# SELECTED TEXT
- Opening Delimiter -
1. Explainable Machine Learning - A Probabilistic Approach

    This project aims to develop new explainable ML algorithms based on PGMs addressing a wide range of general machine learning problems (i.e. like anomaly detection, entity profiling, supervised and unsupervised learning, etc.) and domain applications problems in bioinformatics (Sebastiani et al., 2007), environmental modelling (Aguilera et al., 2011) and digital image (aesthetics quality evaluation (Deng et al., 2017) and semantic localization (Tompson et al., 2015)). With the results of this project, we aim to show how PGMs are a promising ML model family to be used in safe-critical and high- stakes decisions real-life explainable AI (XAI) systems (Gunning, 2017). Therefore, the main objective of this project is to generate a set of methodological developments in the field of machine learning using probabilistic models, with a solid and innovative theoretical foundation that makes them explainable. The project also addresses some specific applications as a way to effectively verify the proposed methodological developments.
- Closing Delimiter -
# STORED DATA
- Opening Delimiter -
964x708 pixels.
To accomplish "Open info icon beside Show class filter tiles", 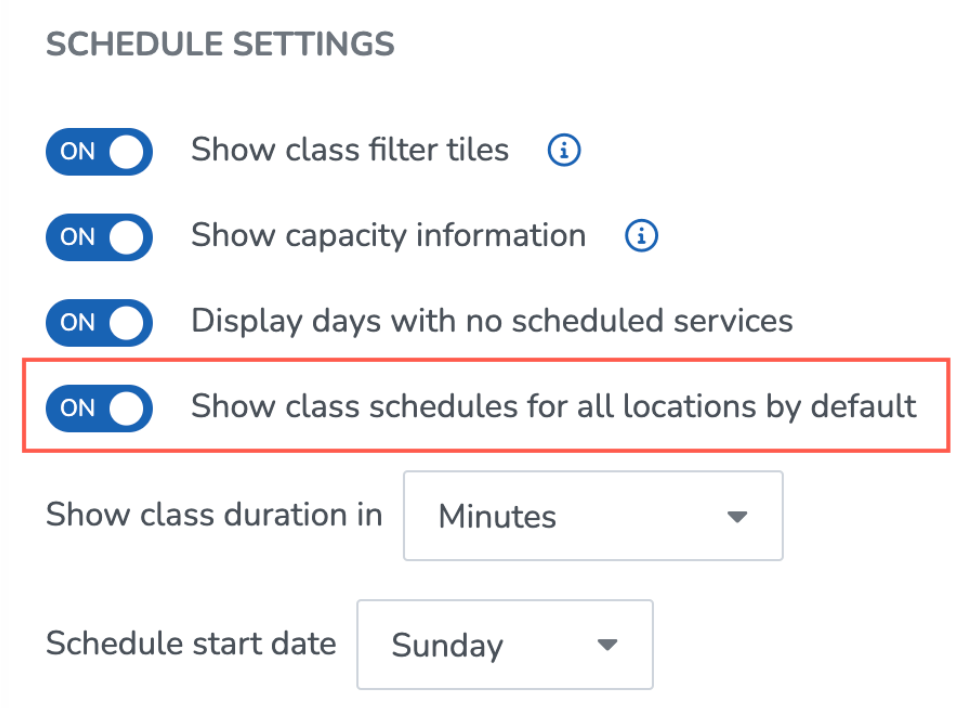I will [564, 150].
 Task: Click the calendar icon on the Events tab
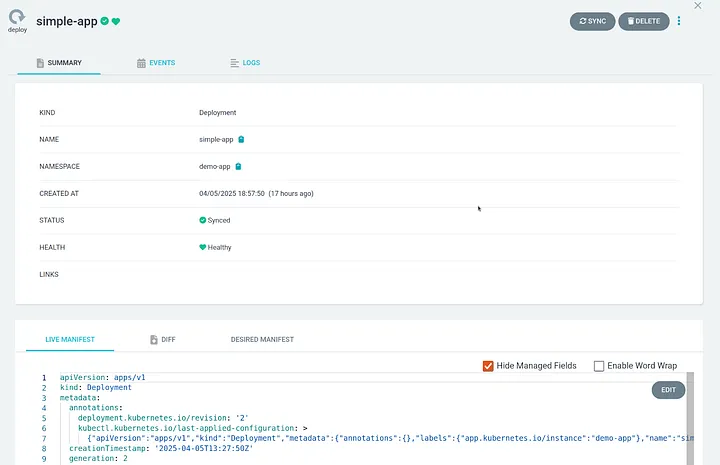pos(141,63)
- Closing Delimiter -
# ACTIVITY
Answer these questions about the explainable machine learning project description.
1. Which citation does it give for environmental modelling?
2. What is the project's main objective?
3. How does the project aim to verify its proposed methodological developments?

# ANSWER TO THE PROBLEM
1. Aguilera et al., 2011.
2. To generate a set of methodological developments in the field of machine learning using probabilistic models, with a solid and innovative theoretical foundation that makes them explainable.
3. By addressing some specific applications.